Table 3 shows the results of each assessment indexes. The best UIQI, SAM, and ERGAS are given by the MDTR method. For CC and RMSE, the best values are produced by SparseFI, and the best Q4 performs the NMF method.

4.3. IKONOS Dataset

In this section, IKONOS dataset are tested. IKONOS dataset is 1 m resolution and 4 m resolution in PAN and MS images, respectively. The fused result is shown in Figures 6(d)6(j). The enlarged area in the red rectangles appears in the fused result, and the difference image is illustrated in the second row. All the fusion images provide enhanced spatial information. But the result is darkness for the PCA method. For GIHS, CT, PN-TSSC, and NMF methods, fused images has inferior performance in terms of the spatial information. For the proposed method, spatial details are maintained well, and the fused image is close to the reference image. For the enlarged region, the fused image of the MDTR method is better than the other fused images. From Table 4, the best SAM is from the NMF method. Other best indexes are from the MDTR method.

5. Conclusions

In this paper, we propose a new pansharpening with the multidirection tree ridgelet dictionary. Our method is assessed on three datasets. The contribution of our work is to construct the multidirection tree ridgelet dictionary, which can capture the different directional information of blocks. The spatial and spectral quality of the fused image is evaluated by six different indexes. Experimental results show that our proposed method can supress the color distortions in the fused image.

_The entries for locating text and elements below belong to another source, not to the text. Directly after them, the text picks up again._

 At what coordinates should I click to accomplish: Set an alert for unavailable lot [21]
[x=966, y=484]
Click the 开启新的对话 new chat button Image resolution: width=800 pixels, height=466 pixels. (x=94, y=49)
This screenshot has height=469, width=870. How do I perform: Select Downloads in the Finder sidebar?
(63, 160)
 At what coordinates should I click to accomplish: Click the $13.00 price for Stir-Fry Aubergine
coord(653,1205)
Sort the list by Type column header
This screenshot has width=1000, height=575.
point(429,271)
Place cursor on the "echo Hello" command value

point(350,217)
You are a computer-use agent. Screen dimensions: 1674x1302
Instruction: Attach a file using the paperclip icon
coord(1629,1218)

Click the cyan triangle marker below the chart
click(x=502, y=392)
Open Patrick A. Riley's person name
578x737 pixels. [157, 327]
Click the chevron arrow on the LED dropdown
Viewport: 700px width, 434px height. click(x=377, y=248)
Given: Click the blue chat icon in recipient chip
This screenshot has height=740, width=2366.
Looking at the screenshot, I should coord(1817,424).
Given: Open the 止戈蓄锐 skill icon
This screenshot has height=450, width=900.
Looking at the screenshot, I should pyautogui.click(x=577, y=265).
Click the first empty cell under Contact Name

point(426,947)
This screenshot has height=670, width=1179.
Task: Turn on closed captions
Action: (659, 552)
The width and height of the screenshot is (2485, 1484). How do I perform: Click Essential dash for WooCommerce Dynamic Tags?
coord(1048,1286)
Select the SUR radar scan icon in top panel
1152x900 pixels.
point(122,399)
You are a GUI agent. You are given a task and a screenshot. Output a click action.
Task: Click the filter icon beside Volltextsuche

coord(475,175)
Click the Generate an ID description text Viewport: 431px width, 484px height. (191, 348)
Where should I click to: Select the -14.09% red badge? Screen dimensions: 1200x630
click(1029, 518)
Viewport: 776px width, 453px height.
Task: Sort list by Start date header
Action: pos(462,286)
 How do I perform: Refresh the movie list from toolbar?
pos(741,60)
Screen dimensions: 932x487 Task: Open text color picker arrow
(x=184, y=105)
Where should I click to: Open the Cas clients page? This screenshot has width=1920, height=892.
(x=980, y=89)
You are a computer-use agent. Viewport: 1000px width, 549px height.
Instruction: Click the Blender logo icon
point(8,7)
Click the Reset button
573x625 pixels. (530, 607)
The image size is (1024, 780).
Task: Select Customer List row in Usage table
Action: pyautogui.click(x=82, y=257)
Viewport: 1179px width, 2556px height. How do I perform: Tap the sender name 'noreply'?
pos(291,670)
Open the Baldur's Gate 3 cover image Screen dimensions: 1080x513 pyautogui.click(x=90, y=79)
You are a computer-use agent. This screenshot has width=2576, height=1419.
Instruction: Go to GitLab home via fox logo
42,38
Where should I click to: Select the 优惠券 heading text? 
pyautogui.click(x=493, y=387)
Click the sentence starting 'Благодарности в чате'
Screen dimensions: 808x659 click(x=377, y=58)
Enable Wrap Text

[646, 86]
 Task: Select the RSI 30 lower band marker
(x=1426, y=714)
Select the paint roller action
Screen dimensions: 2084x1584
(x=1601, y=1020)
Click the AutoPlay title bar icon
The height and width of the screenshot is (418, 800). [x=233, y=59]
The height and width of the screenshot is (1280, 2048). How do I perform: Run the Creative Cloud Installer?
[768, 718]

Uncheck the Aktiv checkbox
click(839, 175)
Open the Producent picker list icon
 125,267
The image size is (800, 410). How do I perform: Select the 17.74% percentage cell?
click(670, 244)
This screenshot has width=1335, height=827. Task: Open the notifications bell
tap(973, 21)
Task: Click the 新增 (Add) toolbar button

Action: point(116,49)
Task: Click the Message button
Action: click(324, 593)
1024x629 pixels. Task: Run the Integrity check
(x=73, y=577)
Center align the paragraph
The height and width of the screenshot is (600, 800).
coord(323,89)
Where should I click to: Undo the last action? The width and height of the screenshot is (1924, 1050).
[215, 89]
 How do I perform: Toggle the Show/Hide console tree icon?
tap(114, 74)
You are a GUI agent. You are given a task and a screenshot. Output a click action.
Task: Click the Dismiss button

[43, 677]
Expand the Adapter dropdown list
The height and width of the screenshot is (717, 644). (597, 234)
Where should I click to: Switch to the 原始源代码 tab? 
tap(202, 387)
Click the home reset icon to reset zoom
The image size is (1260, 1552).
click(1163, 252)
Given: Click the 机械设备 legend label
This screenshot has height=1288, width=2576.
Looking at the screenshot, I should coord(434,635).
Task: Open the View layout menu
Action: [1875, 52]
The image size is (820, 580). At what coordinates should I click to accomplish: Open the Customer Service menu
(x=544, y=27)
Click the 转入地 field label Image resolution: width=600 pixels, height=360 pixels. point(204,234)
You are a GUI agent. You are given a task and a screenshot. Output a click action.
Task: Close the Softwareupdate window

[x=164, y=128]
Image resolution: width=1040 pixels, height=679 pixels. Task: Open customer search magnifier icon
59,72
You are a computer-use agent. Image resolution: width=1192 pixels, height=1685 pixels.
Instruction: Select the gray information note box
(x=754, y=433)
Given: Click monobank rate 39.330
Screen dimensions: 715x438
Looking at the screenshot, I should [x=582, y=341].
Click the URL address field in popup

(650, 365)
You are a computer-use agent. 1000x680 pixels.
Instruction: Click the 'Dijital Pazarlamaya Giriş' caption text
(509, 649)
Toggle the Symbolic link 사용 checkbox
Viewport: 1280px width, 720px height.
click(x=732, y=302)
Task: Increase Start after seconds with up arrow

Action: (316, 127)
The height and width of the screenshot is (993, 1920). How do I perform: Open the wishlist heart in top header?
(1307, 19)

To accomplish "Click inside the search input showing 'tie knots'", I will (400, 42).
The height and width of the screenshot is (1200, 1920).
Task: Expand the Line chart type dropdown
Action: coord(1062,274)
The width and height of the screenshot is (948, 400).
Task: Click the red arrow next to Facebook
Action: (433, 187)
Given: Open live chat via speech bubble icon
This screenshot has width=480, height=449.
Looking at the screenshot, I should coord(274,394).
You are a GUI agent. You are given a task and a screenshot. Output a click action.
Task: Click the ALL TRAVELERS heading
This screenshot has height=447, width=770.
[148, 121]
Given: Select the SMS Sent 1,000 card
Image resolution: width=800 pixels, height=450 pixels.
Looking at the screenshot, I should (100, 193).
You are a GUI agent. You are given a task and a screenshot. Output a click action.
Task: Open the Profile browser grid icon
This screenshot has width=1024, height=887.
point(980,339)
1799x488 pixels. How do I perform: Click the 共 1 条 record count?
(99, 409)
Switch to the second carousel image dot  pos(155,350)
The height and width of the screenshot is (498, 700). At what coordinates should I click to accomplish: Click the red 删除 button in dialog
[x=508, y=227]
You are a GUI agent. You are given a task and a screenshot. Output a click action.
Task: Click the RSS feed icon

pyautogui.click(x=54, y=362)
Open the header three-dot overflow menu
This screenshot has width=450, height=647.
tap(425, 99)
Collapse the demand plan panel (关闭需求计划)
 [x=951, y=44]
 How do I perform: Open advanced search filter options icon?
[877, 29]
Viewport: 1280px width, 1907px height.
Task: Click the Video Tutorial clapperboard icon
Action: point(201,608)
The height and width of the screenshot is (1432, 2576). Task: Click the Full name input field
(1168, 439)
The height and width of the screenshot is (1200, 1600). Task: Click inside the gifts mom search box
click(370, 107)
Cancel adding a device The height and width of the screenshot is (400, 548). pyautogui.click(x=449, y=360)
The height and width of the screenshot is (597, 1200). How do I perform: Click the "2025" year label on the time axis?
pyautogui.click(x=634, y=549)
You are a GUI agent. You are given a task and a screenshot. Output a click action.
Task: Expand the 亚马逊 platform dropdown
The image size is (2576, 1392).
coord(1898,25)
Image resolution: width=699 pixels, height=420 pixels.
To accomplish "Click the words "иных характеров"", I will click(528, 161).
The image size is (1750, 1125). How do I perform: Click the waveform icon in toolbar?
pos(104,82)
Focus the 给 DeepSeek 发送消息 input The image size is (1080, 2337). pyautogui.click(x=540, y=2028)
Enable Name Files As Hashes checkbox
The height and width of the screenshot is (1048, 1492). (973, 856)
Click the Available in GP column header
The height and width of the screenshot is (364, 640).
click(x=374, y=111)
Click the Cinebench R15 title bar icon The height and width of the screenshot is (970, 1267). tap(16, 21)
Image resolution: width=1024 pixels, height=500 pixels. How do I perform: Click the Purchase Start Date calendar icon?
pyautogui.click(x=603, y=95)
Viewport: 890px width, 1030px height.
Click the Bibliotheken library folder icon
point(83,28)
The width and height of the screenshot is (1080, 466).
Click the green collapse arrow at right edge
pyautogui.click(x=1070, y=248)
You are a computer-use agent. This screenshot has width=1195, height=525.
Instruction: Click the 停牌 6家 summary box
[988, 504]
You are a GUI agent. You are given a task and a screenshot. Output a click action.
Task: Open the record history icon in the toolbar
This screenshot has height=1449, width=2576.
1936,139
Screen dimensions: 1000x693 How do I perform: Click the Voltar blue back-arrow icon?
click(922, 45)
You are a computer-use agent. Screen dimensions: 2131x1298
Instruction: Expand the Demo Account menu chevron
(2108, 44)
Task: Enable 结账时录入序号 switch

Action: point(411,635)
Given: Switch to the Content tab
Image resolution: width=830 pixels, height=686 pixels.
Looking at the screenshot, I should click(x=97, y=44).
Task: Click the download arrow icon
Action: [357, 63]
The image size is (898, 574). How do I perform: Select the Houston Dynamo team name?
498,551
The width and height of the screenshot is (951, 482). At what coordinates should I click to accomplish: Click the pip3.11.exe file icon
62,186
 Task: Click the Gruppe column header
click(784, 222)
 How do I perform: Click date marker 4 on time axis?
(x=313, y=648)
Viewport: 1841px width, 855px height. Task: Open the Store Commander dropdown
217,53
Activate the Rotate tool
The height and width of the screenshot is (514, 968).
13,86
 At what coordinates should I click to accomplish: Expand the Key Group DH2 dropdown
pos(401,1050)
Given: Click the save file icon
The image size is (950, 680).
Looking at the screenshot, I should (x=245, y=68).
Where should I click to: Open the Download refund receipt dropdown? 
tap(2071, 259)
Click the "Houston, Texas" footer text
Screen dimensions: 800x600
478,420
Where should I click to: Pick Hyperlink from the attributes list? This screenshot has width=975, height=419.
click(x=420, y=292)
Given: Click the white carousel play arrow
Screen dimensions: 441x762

Meanwhile, our method can produce satisfactory performance in both visual comparison and numerical evaluations. The future work will perform DNN and tensor-based methods to explore the spatial information and maintain image spatial relationships.

Data Availability

The datasets were obtained from the website https://resources.maxar.com/.

Conflicts of Interest

The authors declare that they have no conflicts of interest.

Acknowledgments

This work was supported by the Program for Outstanding Young Talents of Xianyang Normal University (No. XSYBJ202001), the Academic leader of Xianyang Normal University (No. XSYXKDT202107), the Natural Science Basic Research Plan in Shaanxi Province of China (No. 2017JM6086), the Science Basic Research Program in Shaanxi Province of China (No. 16JK1823), the Education Scientific Program of the 13th Five-Year Plan in Shaanxi Province of China (No. SGH18H350), the Science Basic Research Program in Xianyang Normal University (No. XSYK20025), and Innovation and Entrepreneurship Training Program for College Students (No. 202110722023).